Rewrite the material below as a JSON list of strings, with each line as its own string and blank lines left out.
_ _ _
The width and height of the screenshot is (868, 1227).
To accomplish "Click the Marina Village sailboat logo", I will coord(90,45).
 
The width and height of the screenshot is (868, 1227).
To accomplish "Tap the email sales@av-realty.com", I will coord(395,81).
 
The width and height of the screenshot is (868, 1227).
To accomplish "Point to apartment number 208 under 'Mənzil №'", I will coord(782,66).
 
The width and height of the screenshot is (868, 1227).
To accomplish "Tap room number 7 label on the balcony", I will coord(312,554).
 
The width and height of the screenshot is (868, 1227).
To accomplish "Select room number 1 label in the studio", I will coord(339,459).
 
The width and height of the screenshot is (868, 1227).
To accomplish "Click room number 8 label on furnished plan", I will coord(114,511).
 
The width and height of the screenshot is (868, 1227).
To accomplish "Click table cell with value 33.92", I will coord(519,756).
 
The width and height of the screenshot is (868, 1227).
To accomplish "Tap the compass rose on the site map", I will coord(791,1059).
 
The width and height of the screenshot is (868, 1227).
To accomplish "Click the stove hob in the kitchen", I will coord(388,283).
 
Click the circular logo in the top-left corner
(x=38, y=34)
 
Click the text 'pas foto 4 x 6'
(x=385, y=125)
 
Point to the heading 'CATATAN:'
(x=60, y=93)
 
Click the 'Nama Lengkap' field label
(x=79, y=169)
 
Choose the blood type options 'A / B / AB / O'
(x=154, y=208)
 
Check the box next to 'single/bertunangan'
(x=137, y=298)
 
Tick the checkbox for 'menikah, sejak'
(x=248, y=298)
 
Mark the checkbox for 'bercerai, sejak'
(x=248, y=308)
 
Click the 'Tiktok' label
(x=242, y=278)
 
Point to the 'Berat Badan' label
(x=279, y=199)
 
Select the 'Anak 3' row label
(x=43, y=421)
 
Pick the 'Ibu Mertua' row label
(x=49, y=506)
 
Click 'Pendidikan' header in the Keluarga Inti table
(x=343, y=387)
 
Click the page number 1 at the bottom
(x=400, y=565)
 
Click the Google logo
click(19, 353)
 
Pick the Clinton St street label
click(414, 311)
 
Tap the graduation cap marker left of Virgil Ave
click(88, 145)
_ _ _
Task answer:
[
  "The width and height of the screenshot is (868, 1227).",
  "To accomplish \"Click the Marina Village sailboat logo\", I will coord(90,45).",
  "The width and height of the screenshot is (868, 1227).",
  "To accomplish \"Tap the email sales@av-realty.com\", I will coord(395,81).",
  "The width and height of the screenshot is (868, 1227).",
  "To accomplish \"Point to apartment number 208 under 'Mənzil №'\", I will coord(782,66).",
  "The width and height of the screenshot is (868, 1227).",
  "To accomplish \"Tap room number 7 label on the balcony\", I will coord(312,554).",
  "The width and height of the screenshot is (868, 1227).",
  "To accomplish \"Select room number 1 label in the studio\", I will coord(339,459).",
  "The width and height of the screenshot is (868, 1227).",
  "To accomplish \"Click room number 8 label on furnished plan\", I will coord(114,511).",
  "The width and height of the screenshot is (868, 1227).",
  "To accomplish \"Click table cell with value 33.92\", I will coord(519,756).",
  "The width and height of the screenshot is (868, 1227).",
  "To accomplish \"Tap the compass rose on the site map\", I will coord(791,1059).",
  "The width and height of the screenshot is (868, 1227).",
  "To accomplish \"Click the stove hob in the kitchen\", I will coord(388,283).",
  "Click the circular logo in the top-left corner",
  "(x=38, y=34)",
  "Click the text 'pas foto 4 x 6'",
  "(x=385, y=125)",
  "Point to the heading 'CATATAN:'",
  "(x=60, y=93)",
  "Click the 'Nama Lengkap' field label",
  "(x=79, y=169)",
  "Choose the blood type options 'A / B / AB / O'",
  "(x=154, y=208)",
  "Check the box next to 'single/bertunangan'",
  "(x=137, y=298)",
  "Tick the checkbox for 'menikah, sejak'",
  "(x=248, y=298)",
  "Mark the checkbox for 'bercerai, sejak'",
  "(x=248, y=308)",
  "Click the 'Tiktok' label",
  "(x=242, y=278)",
  "Point to the 'Berat Badan' label",
  "(x=279, y=199)",
  "Select the 'Anak 3' row label",
  "(x=43, y=421)",
  "Pick the 'Ibu Mertua' row label",
  "(x=49, y=506)",
  "Click 'Pendidikan' header in the Keluarga Inti table",
  "(x=343, y=387)",
  "Click the page number 1 at the bottom",
  "(x=400, y=565)",
  "Click the Google logo",
  "click(19, 353)",
  "Pick the Clinton St street label",
  "click(414, 311)",
  "Tap the graduation cap marker left of Virgil Ave",
  "click(88, 145)"
]